Of course, the Colorado case highlights the very problem for women created by fetal personhood laws, and underscores the study recently released by National Advocates for Pregnant Women on the increasingly dangerous relationship between pregnant women and the law. Naturally, Personhood USA flipped out over the study.

There is more news on the legal challenges to the birth control benefit. Washington D.C.-based anti-abortion group American Center for Law and Justice filed another lawsuit challenging the mandate, this time  on behalf of two Ohio for-profit businesses and their owners. Both Freshway Foods and Freshway Logistics are owned and operated by Francis Gilardi Jr. and his brother Philip. Both are Catholic and both contend the mandate violates their constitutional and statutory rights. Freshway Foods is a fresh produce processing and packing company that serves 23 states and has 340 full-time employees. Freshway Logistics is a for-hire transport company that has about 55 full-time employees.

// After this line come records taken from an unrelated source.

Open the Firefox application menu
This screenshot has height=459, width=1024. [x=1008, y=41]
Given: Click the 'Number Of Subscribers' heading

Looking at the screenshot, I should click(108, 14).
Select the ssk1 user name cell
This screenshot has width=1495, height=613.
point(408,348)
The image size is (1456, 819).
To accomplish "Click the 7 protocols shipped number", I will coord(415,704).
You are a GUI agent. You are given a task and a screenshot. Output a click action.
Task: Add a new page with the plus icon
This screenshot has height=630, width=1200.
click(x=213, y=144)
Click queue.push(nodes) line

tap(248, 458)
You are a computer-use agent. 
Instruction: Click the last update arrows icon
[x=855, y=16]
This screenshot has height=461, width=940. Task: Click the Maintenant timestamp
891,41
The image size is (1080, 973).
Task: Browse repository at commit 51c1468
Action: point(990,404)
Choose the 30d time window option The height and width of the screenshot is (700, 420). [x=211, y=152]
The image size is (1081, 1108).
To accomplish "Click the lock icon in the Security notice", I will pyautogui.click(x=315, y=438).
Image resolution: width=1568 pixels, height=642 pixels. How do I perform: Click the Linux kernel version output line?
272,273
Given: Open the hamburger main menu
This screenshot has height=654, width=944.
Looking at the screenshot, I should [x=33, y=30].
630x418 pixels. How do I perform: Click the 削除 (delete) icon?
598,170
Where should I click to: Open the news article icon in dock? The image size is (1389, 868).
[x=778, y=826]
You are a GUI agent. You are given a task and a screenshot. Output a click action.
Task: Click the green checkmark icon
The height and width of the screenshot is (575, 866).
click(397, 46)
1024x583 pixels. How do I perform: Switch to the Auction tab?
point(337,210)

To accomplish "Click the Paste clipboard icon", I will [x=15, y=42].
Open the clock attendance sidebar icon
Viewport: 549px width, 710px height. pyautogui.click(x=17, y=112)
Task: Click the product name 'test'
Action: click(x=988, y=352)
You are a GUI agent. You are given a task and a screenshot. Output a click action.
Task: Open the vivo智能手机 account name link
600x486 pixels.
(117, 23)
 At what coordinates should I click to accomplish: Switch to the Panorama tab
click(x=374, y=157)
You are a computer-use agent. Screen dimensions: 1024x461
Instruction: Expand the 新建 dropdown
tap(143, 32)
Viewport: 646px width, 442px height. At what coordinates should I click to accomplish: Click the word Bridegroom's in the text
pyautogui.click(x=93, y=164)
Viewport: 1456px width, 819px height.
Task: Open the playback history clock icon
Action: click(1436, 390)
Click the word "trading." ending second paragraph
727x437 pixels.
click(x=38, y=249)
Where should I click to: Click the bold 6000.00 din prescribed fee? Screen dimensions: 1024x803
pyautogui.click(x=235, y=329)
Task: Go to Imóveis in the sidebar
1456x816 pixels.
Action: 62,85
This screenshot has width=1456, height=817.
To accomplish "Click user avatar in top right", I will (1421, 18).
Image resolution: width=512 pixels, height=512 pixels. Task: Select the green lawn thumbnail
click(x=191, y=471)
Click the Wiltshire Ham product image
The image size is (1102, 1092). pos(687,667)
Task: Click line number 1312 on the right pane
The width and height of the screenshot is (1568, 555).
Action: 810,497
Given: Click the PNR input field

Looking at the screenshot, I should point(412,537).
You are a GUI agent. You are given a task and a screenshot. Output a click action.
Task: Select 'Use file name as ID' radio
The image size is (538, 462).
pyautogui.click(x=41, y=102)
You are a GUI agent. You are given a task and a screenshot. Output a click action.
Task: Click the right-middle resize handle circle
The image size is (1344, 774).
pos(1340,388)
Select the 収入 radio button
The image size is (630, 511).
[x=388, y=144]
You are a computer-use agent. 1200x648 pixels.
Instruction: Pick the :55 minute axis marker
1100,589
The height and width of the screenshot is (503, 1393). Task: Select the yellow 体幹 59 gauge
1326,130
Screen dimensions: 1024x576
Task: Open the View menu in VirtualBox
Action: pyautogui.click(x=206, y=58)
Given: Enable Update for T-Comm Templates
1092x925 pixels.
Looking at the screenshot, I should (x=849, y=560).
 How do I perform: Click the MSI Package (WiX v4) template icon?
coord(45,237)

In Pennsylvania a federal judge has dismissed a lawsuit by the Catholic Diocese of Erie challenging the benefit, holding that the claims cannot be brought until after the Obama administration has had a chance to further amend the contraception mandate. This is the tenth of eleven cases by Catholic diocese challenging the birth control benefit to be dismissed by a federal court.

Finally, Texas is going its own way and introducing legislation that would give state tax breaks to business that chose not to comply with the contraception mandate. Known as the “Hobby Lobby” bill, it would essentially create a safe haven in the state for any business that claims a religious affiliation and wants to avoid covering contraception in employee-sponsored health plans.